Als Heimat für Steffanus wird in der Matrikel Strigonum (heute: Strigno am Valle Sugana) angegeben. Demnach wäre er nicht Ungar sondern Italiener gewesen? Aus Mangel an Informationen über die Familiengeschichte der Herdert läßt sich leider nicht klären, wie ein ungarischer Adliger eine Position in Strigonum/Strigno/Striegen bekommen konnte.
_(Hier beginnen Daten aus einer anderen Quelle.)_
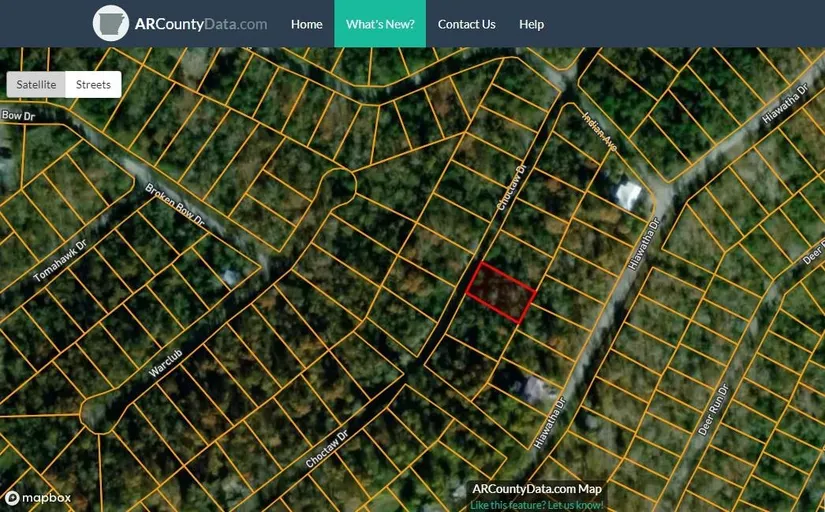This screenshot has width=825, height=512.
Task: Click the circular cul-de-sac parcel outline
Action: pyautogui.click(x=340, y=185)
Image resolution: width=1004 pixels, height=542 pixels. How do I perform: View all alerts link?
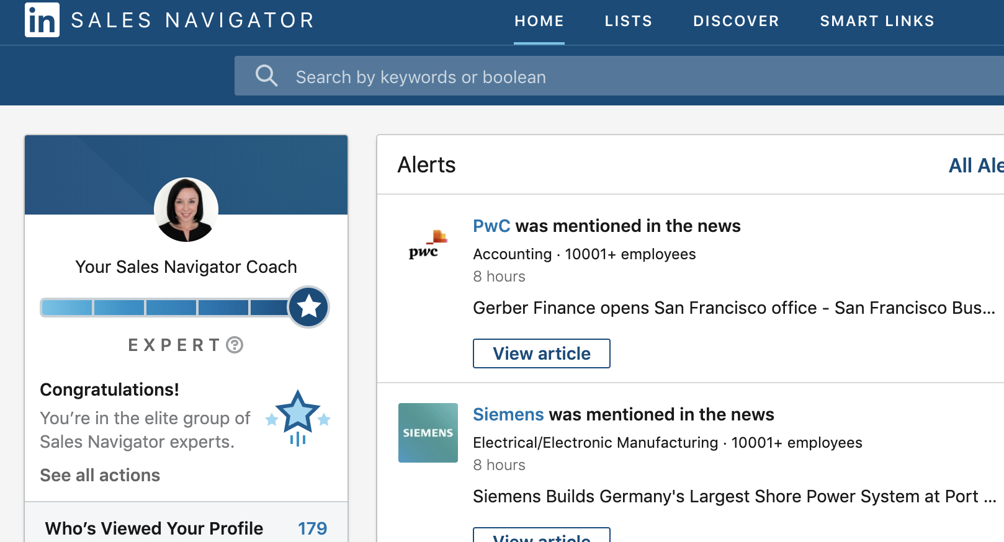(x=975, y=166)
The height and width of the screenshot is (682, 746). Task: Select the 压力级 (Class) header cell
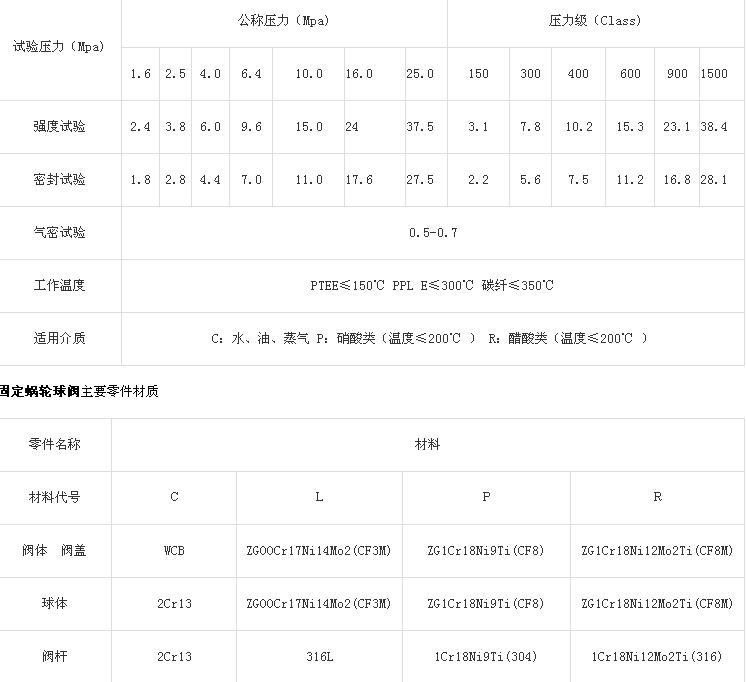595,21
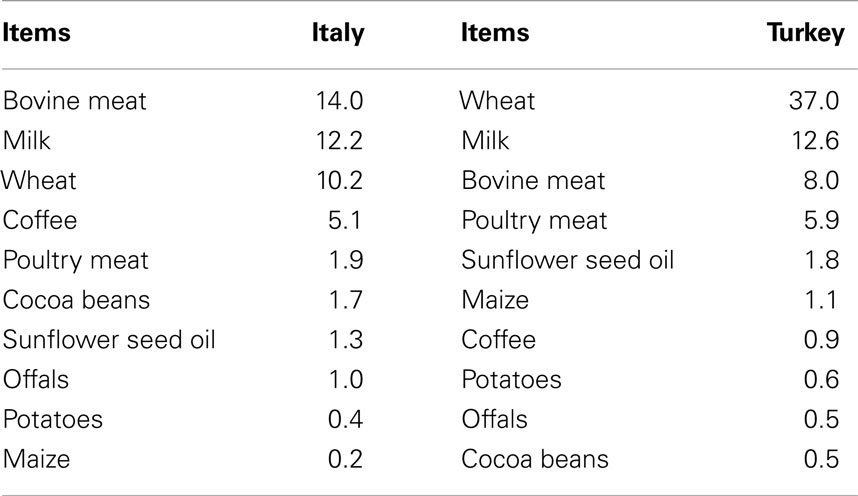
Task: Select Maize with value 0.2
Action: click(36, 459)
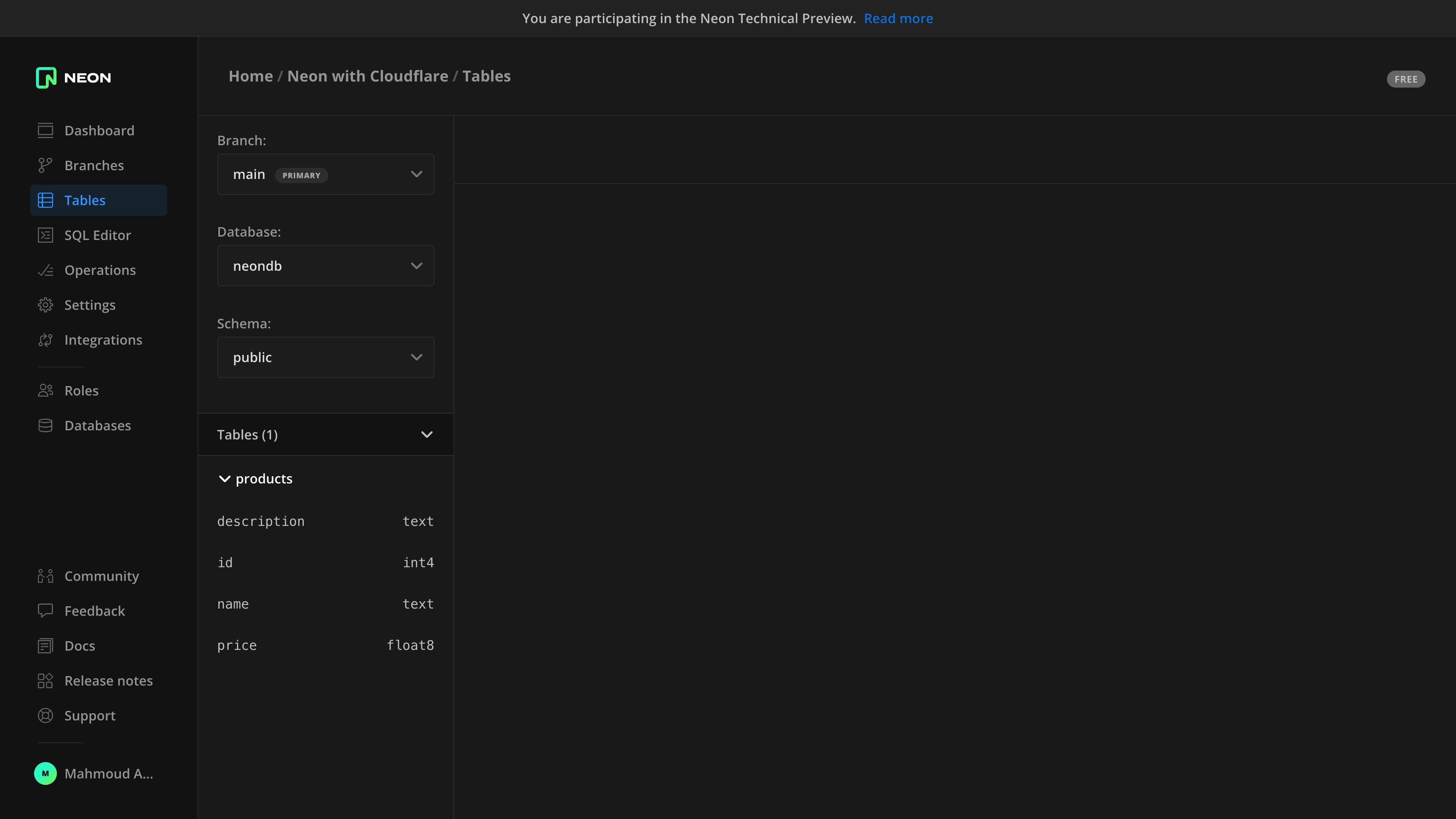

Nur eins läßt sich mit Gewißheit sagen: In Strigonum gab es nur eine bescheidene Pfarrkirche und nie einen Bischof, jedoch in der Antike einen römischen Militärposten. Lag der Matrikel ein Hörfehler zugrunde, bei dem Strigonium mit dem ungarischen Szeged/Szegedin verwechselt und der lateinische Name der Stadt demnach vom Kanzlisten irrtümlich eingesetzt wurde? Die Stadt Szeged besitzt eine spätgotische Marienkirche und fiel 1542 an die Türken. Oder hat etwa Steffanus bei der Eintragung geschwindelt?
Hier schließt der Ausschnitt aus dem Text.